Task details. Could you retype exactly the line containing "You are a computer-use" and every line after it in the data below, leaving out the pictures?

Given records.
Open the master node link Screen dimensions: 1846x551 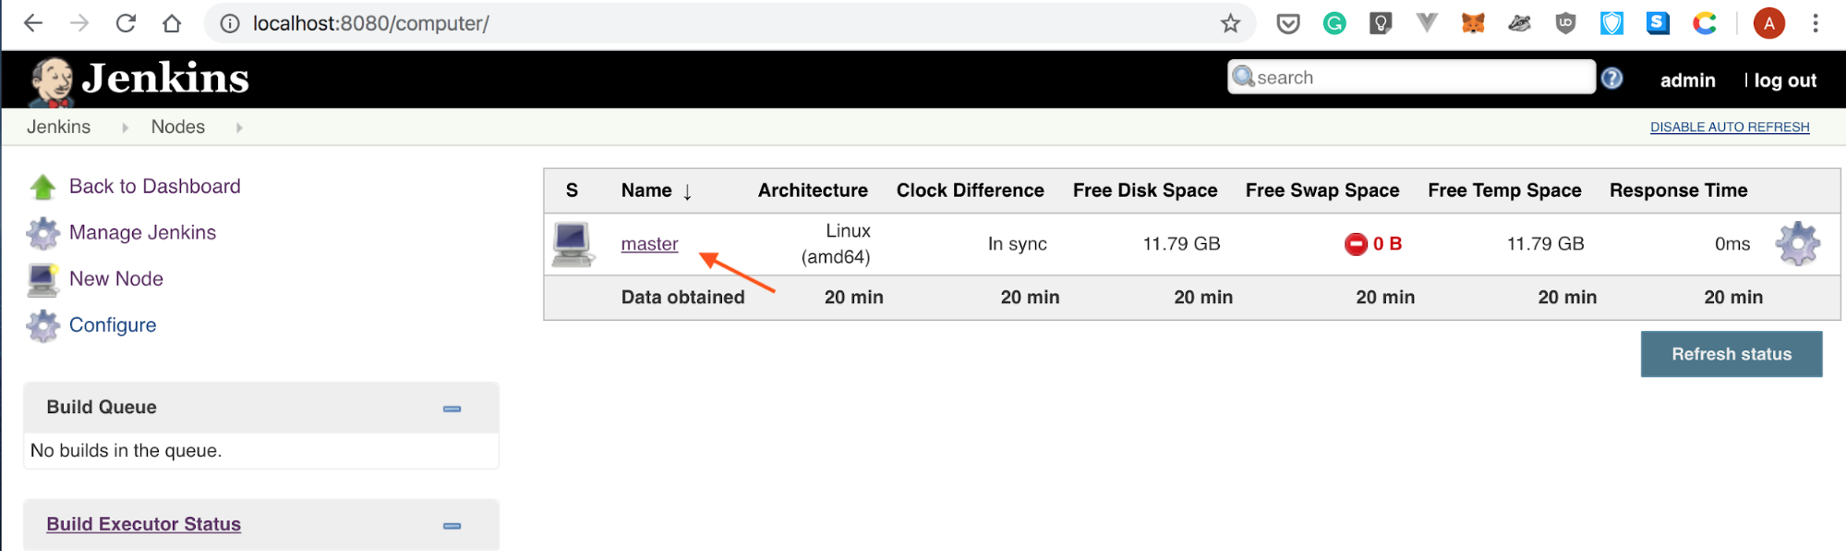(649, 244)
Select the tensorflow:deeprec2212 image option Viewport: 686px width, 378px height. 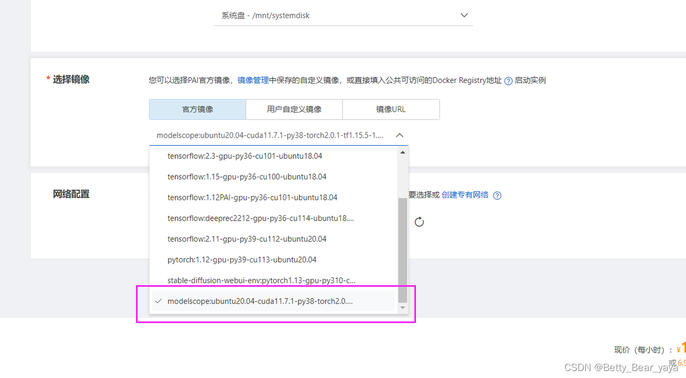pos(260,218)
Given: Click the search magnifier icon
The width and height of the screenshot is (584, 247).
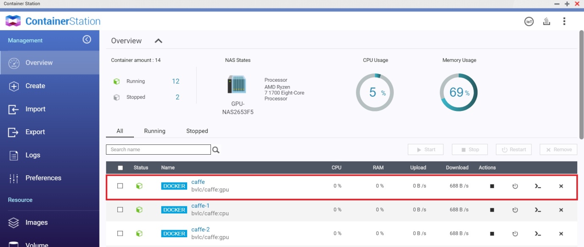Looking at the screenshot, I should (216, 150).
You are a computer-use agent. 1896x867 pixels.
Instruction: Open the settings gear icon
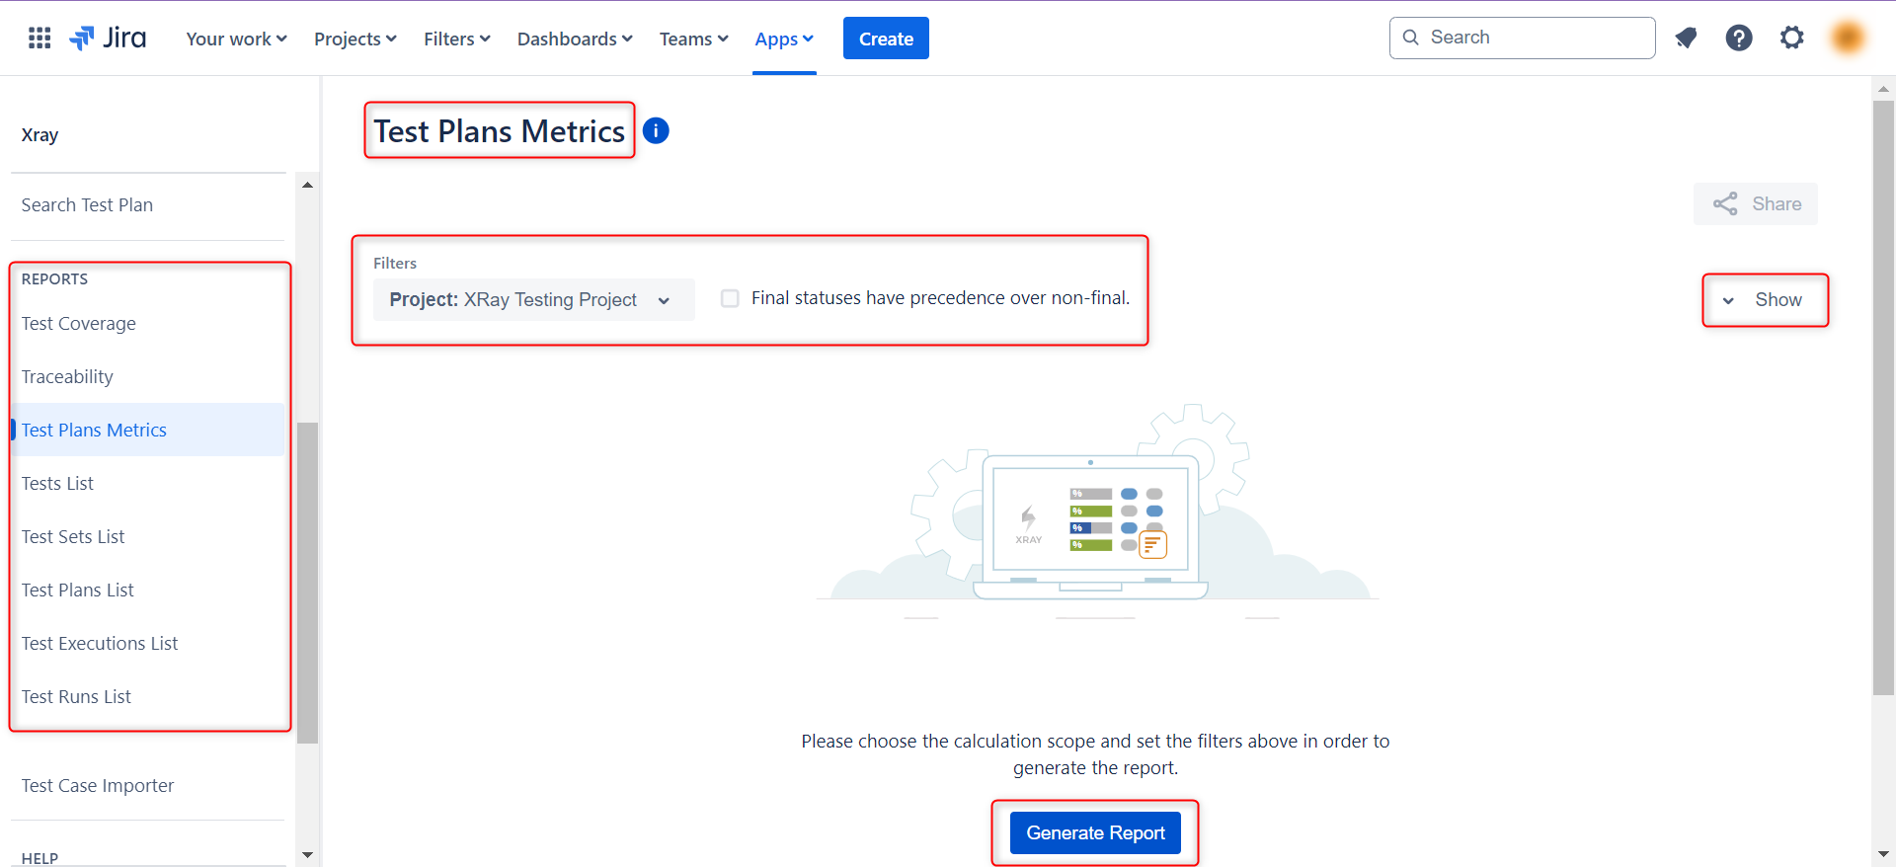click(1791, 39)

Response below.
You are a computer-use agent. 1896x867 pixels.
Instruction: Open the settings gear icon
click(1791, 39)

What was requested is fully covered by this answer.